Susan Granger’s review of “Old Dogs” (Walt Disney)

 

    Like rancid leftovers, “Old Dogs” is a toxic turkey, a buddy/family film gone wrong.

    Womanizing Charlie (John Travolta) and twice-divorced Dan (Robin Williams) are best friends, working in the sports marketing business together for 30 years. On the eve of signing a huge contract with a Japanese firm, hapless Dan discovers that an impulsive, one-night fling in Miami with Vicki (Kelly Preston) produced now-seven year-old fraternal twins. As an ardent environmental activist, Vicky is facing jail time on a civil disobedience charge. So Zach (Conner Rayburn) and Emily (Ella Bleu Travolta) are temporarily dumped onto unsuspecting Dan’s doorstep.

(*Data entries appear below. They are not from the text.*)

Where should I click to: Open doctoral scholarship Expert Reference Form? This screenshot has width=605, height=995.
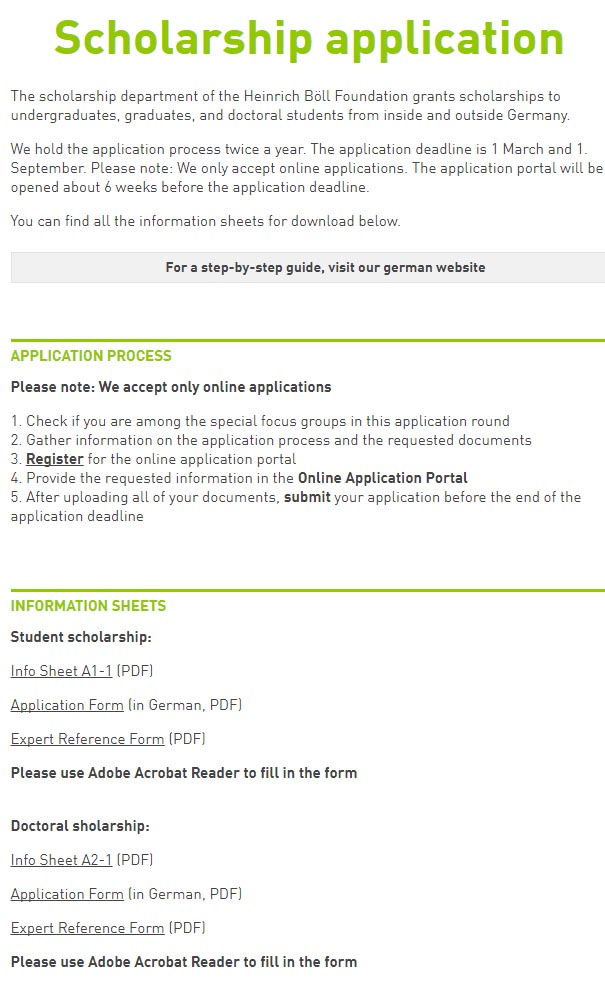[x=88, y=928]
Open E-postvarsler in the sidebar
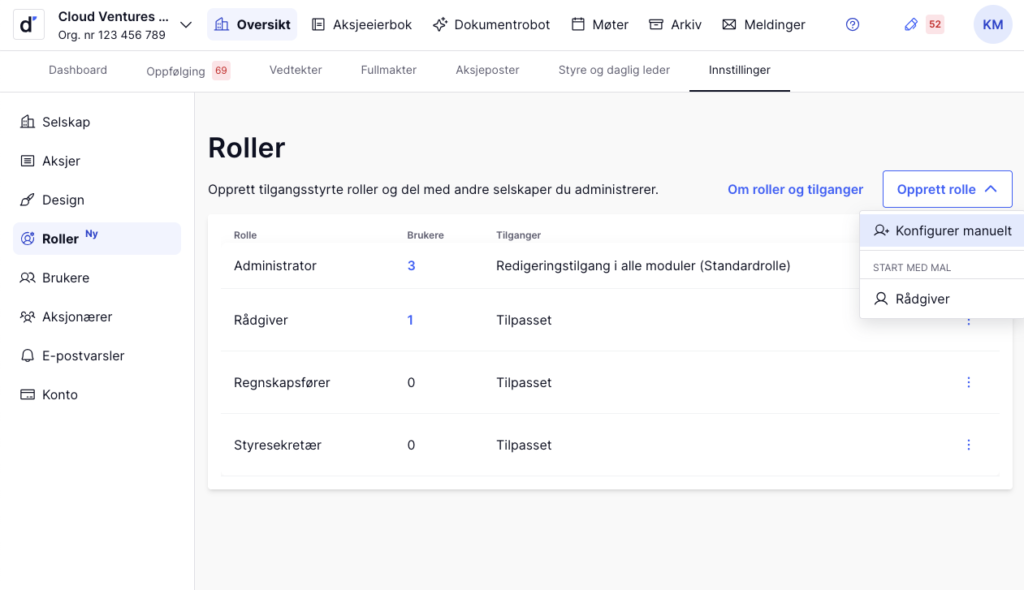This screenshot has width=1024, height=590. pyautogui.click(x=83, y=356)
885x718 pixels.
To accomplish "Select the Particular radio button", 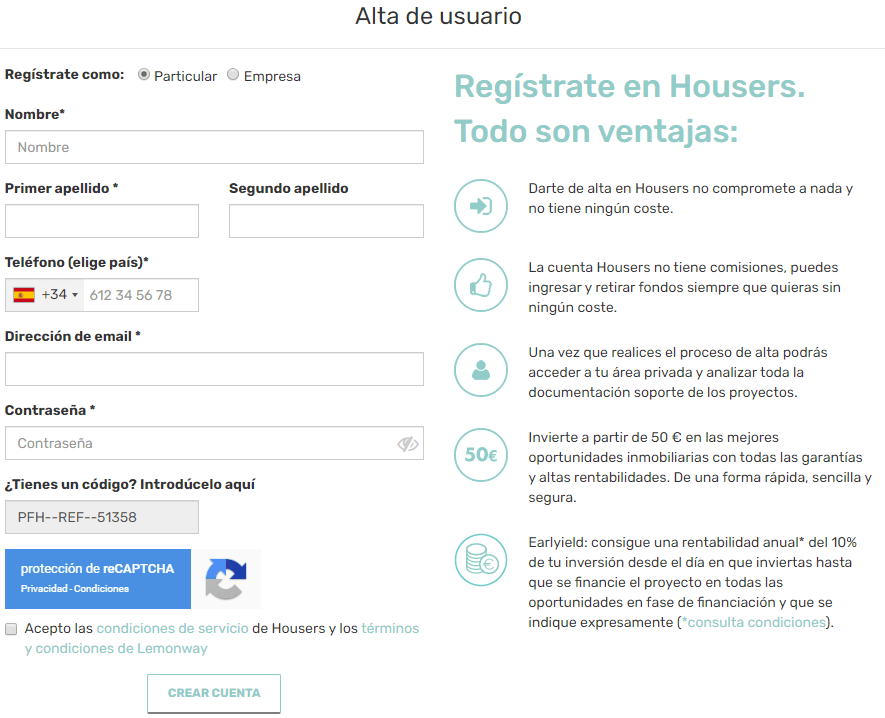I will [144, 75].
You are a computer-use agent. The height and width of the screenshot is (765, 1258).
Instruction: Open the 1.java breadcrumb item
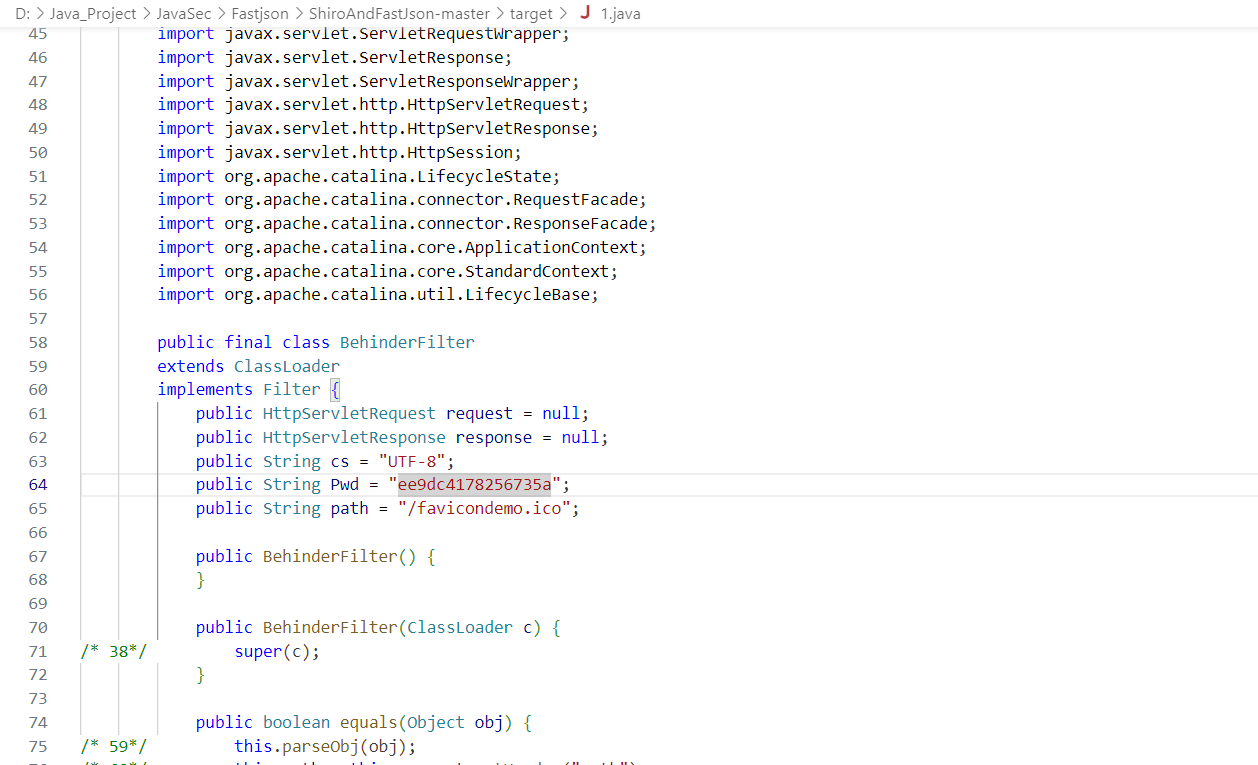[621, 13]
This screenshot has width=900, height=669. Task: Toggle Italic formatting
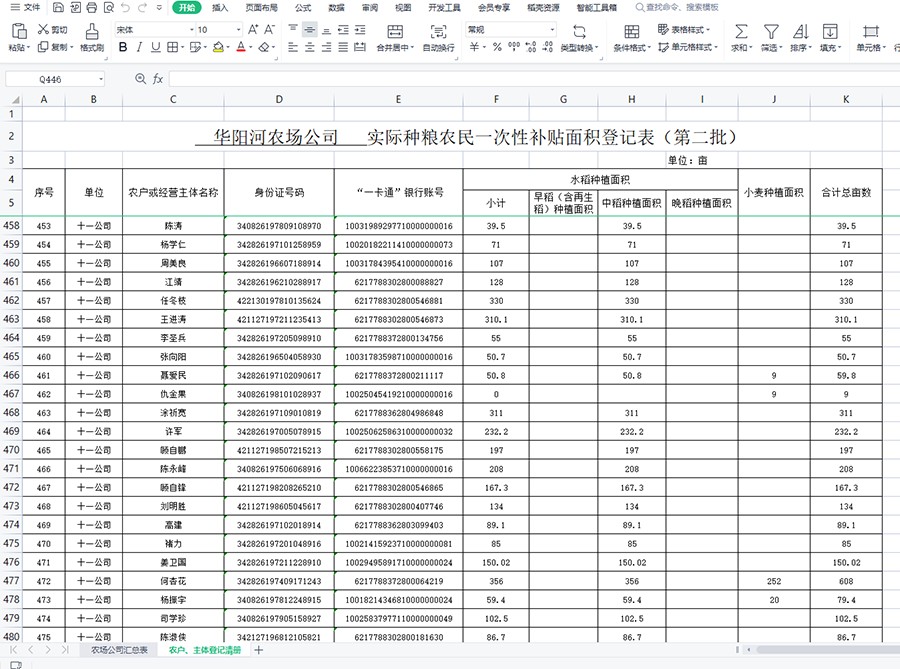tap(140, 47)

    Desperate Dan and cheerful Charlie must assume parental duties. Their inept coping skills supply the slapstick comedy, but the flimsy script by David Diamond and David Weissman is formulaic (including incontinence, feces and groin-injury bits), and frantic best describes the direction by Walt Becker (“Wild Hogs”)

    As Charlie and Dan’s ambitious assistant, Seth Green winds up in the arms of a gorilla during a break-in at the Burlington Zoo. Lori Laughlin plays a Japanese translator. Rita Wilson is Vicky’s best-friend. Matt Dillon is the dementedly over-zealous Pioneer troop leader with Justin Long as a psycho dad, plus there are cameos by Ann-Margret, Amy Sedaris, Dax Shepard and Luis Guzman. 

    It’s too bad that this bland, contrived comedy marks Bernie Mac’s final on-screen appearance; he died in August, 2008. And it’s the last film John Travolta made before the death of his 16 year-old son, Jett, earlier this year. Except for Jett, it’s a family affair, since Kelly Preston is John’s real-life wife and Ella Bleu is their real-life daughter. It’s the first time Preston and Travolta have acted together since they met 20 years ago on the set of “The Experts.”

    On the Granger Movie Gauge of 1 to 10, “Old Dogs” is an interminable, infantile 2. Disney marketers must have realized just how wretched it was, which is why they positioned it until after “A Christmas Carol” and before the wide release of “The Princess and the Frog.” After all, to quote one participant, “Scat happens.”